[Data provided — start]

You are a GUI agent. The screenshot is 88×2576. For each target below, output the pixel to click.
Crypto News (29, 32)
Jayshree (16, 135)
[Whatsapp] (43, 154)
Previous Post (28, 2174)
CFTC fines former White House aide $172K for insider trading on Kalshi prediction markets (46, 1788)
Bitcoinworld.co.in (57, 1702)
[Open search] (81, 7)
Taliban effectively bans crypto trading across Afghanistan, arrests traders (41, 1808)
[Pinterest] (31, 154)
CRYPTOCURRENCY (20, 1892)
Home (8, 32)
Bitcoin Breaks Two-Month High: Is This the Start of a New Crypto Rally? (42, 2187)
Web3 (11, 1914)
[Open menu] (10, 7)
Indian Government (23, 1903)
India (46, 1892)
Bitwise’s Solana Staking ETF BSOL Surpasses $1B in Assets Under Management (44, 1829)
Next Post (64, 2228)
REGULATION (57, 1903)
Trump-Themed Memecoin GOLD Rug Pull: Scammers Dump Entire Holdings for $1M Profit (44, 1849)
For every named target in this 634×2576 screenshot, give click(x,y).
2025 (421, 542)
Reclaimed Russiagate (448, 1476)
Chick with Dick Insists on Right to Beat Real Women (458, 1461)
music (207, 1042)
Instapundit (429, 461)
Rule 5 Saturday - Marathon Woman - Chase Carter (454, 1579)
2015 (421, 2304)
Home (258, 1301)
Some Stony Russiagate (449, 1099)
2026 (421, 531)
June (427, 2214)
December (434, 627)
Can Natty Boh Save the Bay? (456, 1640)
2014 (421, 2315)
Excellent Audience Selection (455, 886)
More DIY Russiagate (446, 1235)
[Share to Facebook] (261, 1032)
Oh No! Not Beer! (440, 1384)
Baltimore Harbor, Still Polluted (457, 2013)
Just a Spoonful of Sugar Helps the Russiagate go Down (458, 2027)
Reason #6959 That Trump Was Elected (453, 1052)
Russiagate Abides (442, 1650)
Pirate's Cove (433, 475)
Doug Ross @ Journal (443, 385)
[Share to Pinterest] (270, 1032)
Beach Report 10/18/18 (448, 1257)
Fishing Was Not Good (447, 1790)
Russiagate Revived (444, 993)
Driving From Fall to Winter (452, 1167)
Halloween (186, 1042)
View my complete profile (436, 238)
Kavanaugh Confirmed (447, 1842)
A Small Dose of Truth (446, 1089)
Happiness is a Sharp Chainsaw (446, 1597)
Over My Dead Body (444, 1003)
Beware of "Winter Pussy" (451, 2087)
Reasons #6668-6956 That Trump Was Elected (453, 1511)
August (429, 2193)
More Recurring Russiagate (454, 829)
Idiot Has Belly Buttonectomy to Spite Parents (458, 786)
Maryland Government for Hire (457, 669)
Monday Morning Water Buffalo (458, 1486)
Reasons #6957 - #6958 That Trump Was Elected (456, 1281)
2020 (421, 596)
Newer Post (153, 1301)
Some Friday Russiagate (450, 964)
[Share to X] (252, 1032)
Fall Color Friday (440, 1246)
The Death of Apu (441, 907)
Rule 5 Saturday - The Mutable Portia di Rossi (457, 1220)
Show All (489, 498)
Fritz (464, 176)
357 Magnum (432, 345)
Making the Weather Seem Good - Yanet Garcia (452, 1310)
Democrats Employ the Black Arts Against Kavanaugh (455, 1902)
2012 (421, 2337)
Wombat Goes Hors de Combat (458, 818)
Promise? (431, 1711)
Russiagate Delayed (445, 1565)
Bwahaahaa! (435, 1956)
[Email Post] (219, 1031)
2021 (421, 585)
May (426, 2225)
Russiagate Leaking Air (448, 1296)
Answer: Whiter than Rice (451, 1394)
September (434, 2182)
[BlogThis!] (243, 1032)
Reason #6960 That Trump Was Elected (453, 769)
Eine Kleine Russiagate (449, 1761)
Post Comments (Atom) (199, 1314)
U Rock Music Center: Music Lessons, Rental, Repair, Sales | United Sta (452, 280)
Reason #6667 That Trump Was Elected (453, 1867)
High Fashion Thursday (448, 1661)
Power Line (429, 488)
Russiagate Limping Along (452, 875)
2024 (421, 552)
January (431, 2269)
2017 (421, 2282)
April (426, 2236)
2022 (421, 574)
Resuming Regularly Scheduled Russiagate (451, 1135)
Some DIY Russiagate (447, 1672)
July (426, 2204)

[Data provided — finish]

Problem to solve
What you should output is every line of the records above, from the first through the line containing "Russiagate Abides (442, 1650)", unchanged.

Solution for this exercise
You are a GUI agent. The screenshot is 88×2576. For each target below, output the pixel to click.
Crypto News (29, 32)
Jayshree (16, 135)
[Whatsapp] (43, 154)
Previous Post (28, 2174)
CFTC fines former White House aide $172K for insider trading on Kalshi prediction markets (46, 1788)
Bitcoinworld.co.in (57, 1702)
[Open search] (81, 7)
Taliban effectively bans crypto trading across Afghanistan, arrests traders (41, 1808)
[Pinterest] (31, 154)
CRYPTOCURRENCY (20, 1892)
Home (8, 32)
Bitcoin Breaks Two-Month High: Is This the Start of a New Crypto Rally? (42, 2187)
Web3 (11, 1914)
[Open menu] (10, 7)
Indian Government (23, 1903)
India (46, 1892)
Bitwise’s Solana Staking ETF BSOL Surpasses $1B in Assets Under Management (44, 1829)
Next Post (64, 2228)
REGULATION (57, 1903)
Trump-Themed Memecoin GOLD Rug Pull: Scammers Dump Entire Holdings for $1M Profit (44, 1849)
For every named target in this 634×2576 screenshot, give click(x,y).
2025 (421, 542)
Reclaimed Russiagate (448, 1476)
Chick with Dick Insists on Right to Beat Real Women (458, 1461)
music (207, 1042)
Instapundit (429, 461)
Rule 5 Saturday - Marathon Woman - Chase Carter (454, 1579)
2015 (421, 2304)
Home (258, 1301)
Some Stony Russiagate (449, 1099)
2026 (421, 531)
June (427, 2214)
December (434, 627)
Can Natty Boh Save the Bay? (456, 1640)
2014 (421, 2315)
Excellent Audience Selection (455, 886)
More DIY Russiagate (446, 1235)
[Share to Facebook] (261, 1032)
Oh No! Not Beer! (440, 1384)
Baltimore Harbor, Still Polluted (457, 2013)
Just a Spoonful of Sugar Helps the Russiagate go Down (458, 2027)
Reason #6959 That Trump Was Elected (453, 1052)
Russiagate Abides (442, 1650)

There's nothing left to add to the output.